START Quoted passage

In 1996 the D took a moderate step back, giving up 15.3 PPG and twice allowing 29 points, one in a comfortable win over MSU and once in another loss to PSU. In Michigan's three other losses the offense scored 16, 3, and 14 points. The bit about M standing for "mediocre" was launched after that season but it wasn't because of the D.
After the year Mattison left to be Notre Dame DC under Bob Davie. At the time this was high treason, but now people are talking about how his kids got free tuition and back in the mid-90s that meant something for assistants. I'm all like whatever in re: this matter.
Mattison was the DC for the entire dismal Davie era, a stretch of five years from 1997 to 2001. The NCAA database kicks in in '99, so we can provide (most of) the 1,000 foot view for his last three years:
|Year||School||Rush D||Pass D||Pass Eff D||Total D||Scoring D|
[The 1999 stats don't have pass yardage D but we can surmise from the other numbers it was Not Good.]
At the time ND was playing legitimately brutal schedules—have fun storming Nebraska and Tennessee, kids—and in 2001 Davie saddled Mattison with the 110th-ranked offense in the country, so that last bit is something of an achievement. Caveat: it's hard to tell exactly how much influence Mattison had since Davie was a DC before he ascended to the top chair but given their respective career arcs it seems reasonable to assume it was Mattison doing the good things.

END Quoted passage

Exercise tasks:
(A) According to the passage about Mattison's coaching career, how long was he Notre Dame's defensive coordinator?
(B) Continue the passage about Mattison's coaching career from its last sentence.

START Material supplied

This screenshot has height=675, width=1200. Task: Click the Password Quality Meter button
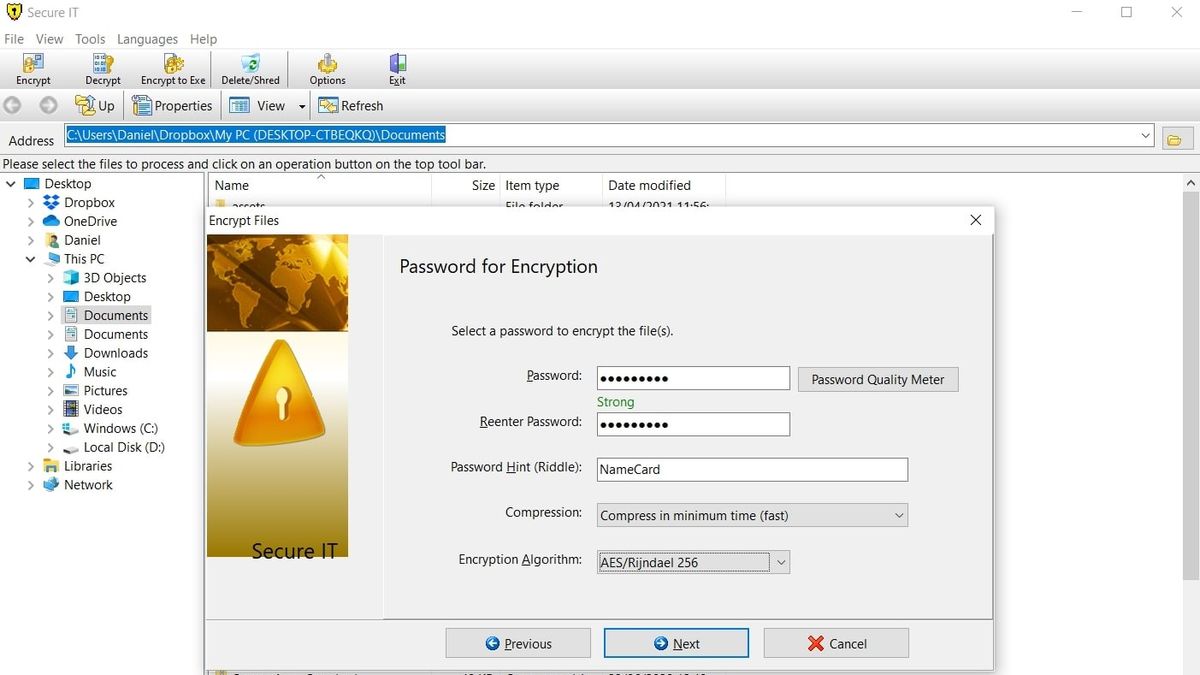877,379
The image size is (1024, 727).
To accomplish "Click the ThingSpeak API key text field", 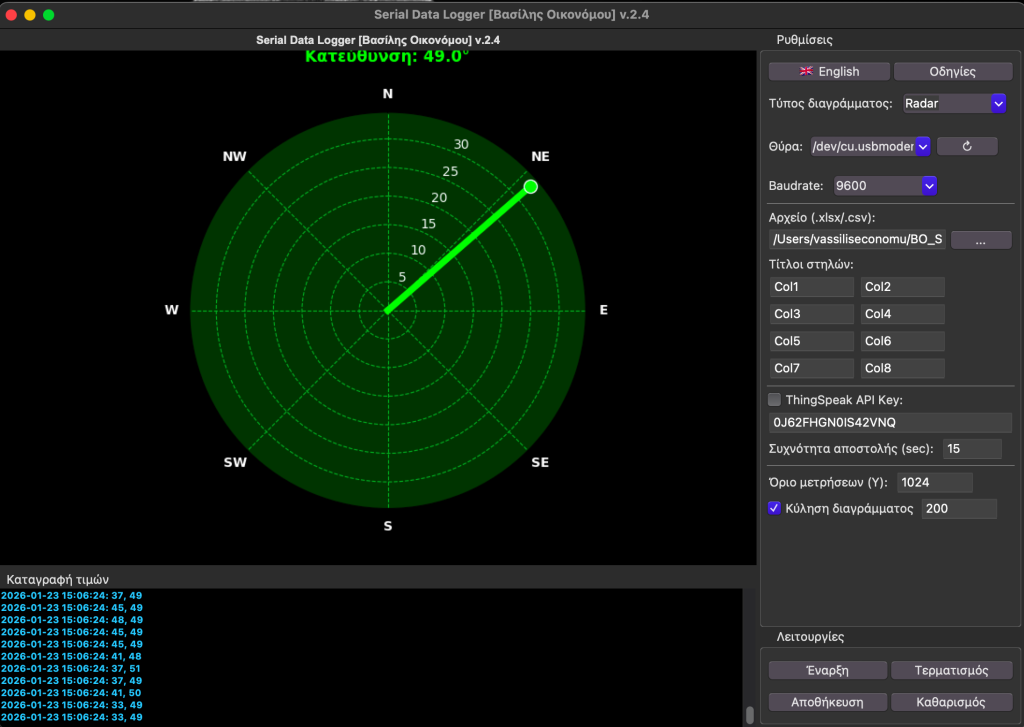I will coord(889,422).
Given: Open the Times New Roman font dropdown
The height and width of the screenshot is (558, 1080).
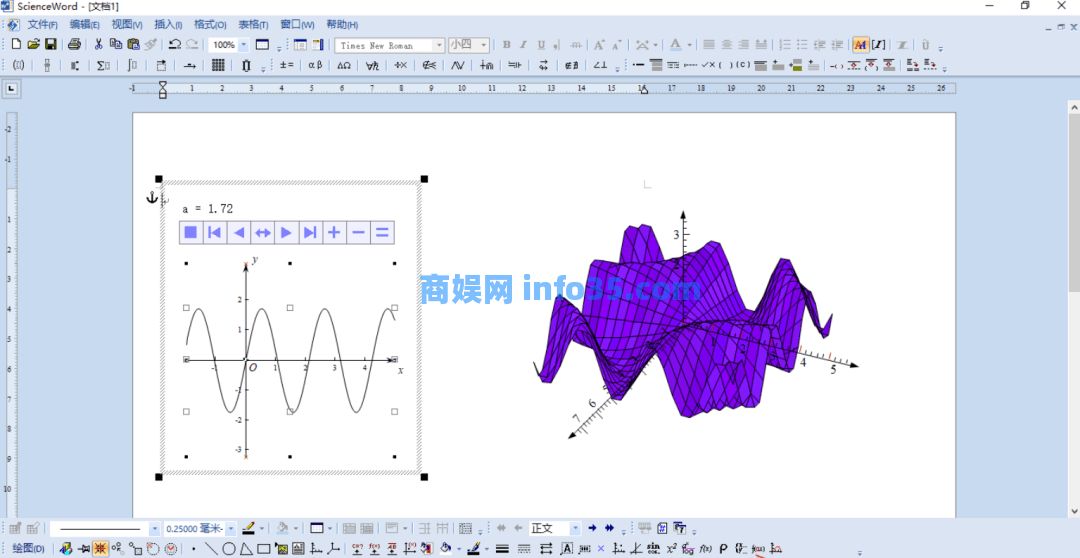Looking at the screenshot, I should click(x=439, y=45).
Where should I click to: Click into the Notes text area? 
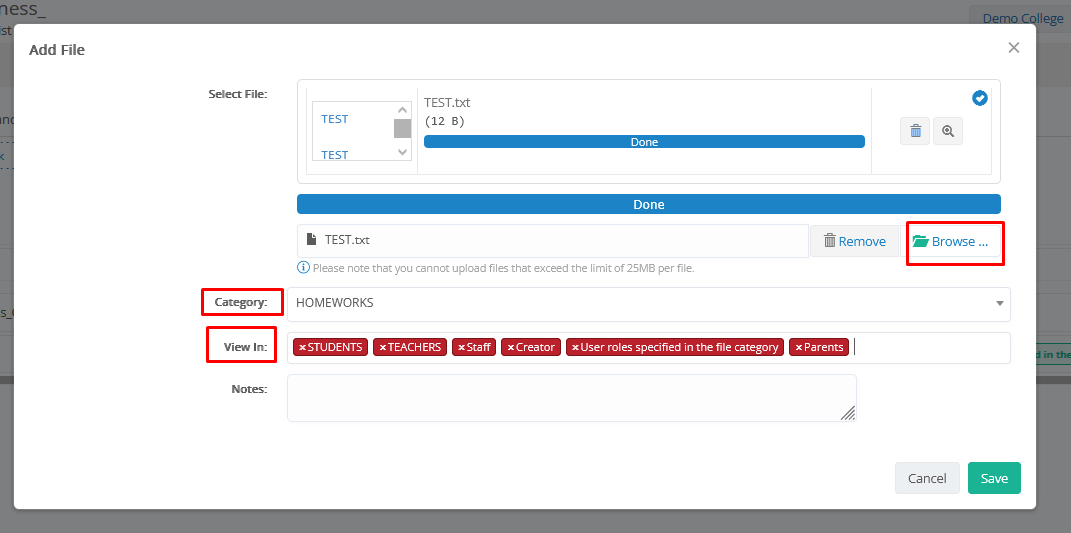(x=570, y=398)
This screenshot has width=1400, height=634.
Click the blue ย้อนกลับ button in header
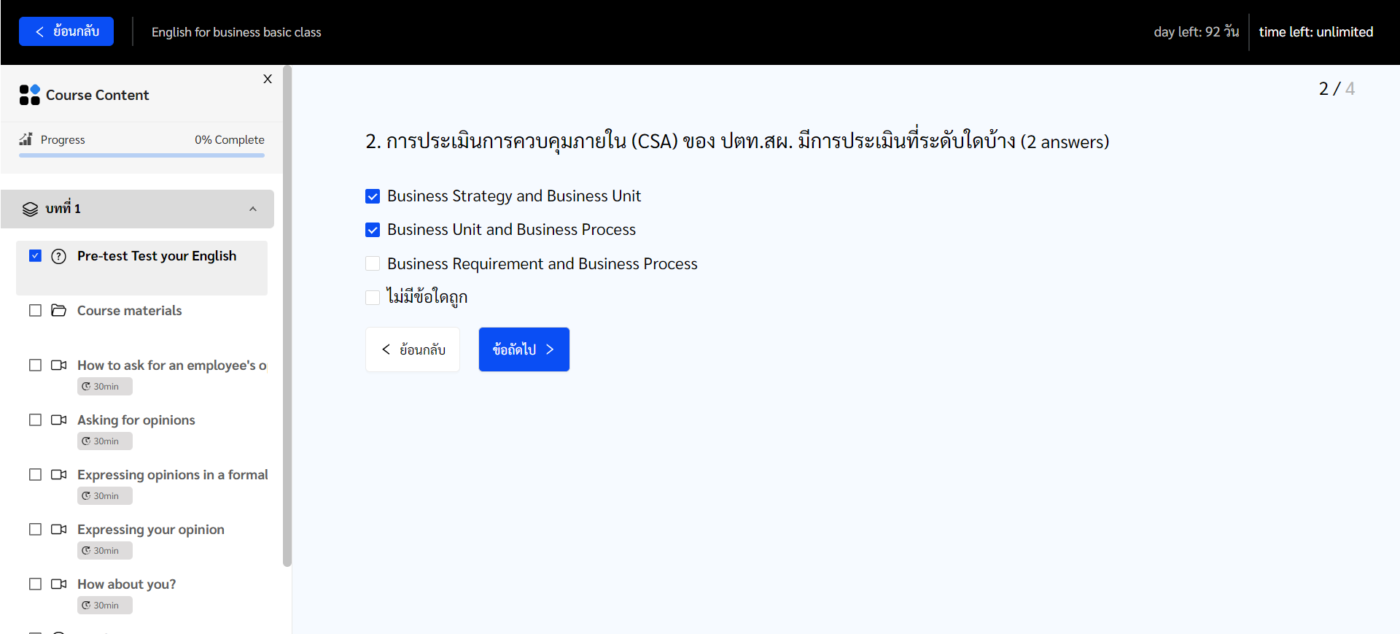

END Material supplied

Exercise answers:
(A) Five years, from 1997 to 2001.

(B)
When Davie got broomed the next year Mattison was kept on but demoted to DL coach, where he remained until Ty Willingham got the axe. This could have been curtains for his career but instead he moved to Florida, where he operated as a co-DC with Charlie Strong. The rankings from that stretch:
|Year||School||Rush D||Pass D||Pass Eff D||Total D||Scoring D|
You may remember the '07 Florida defense from such bowl games as "Aargh You Could Have Been Doing This For Years." That season Florida's untenably young secondary spent the season getting toasted tasty-crisp; the next year they'd recover en route to a national title, finishing 9th in total D.
Mattison was in the NFL by then. He left Florida for to be the Ravens' LB coach and was quickly promoted from that spot when Rex Ryan left to coach the Jets after his first year. In both his seasons as Ravens DC Mattison's charges finished 4th in DVOA, an advanced metric from Football Outsiders that adjusts for schedule strength and other vagaries. That's actually a tiny step back from Ryan's tenure, when the Ravens were second, fifth, and first in the league in defensive DVOA, so that wasn't exactly a rebuilding job.
In fact, most of Mattison's career as a DC consists of him walking into established situations and maintaining high levels of play for brief periods of time. The exception is his run at Notre Dame, where there were obviously some things very wrong that Mattison (and/or Davie, but again career arcs) repaired as the Fighting Irish footbaw era drew to a close. He's never walked into Chernobyl and walked out with an extra arm for ass-kickin'.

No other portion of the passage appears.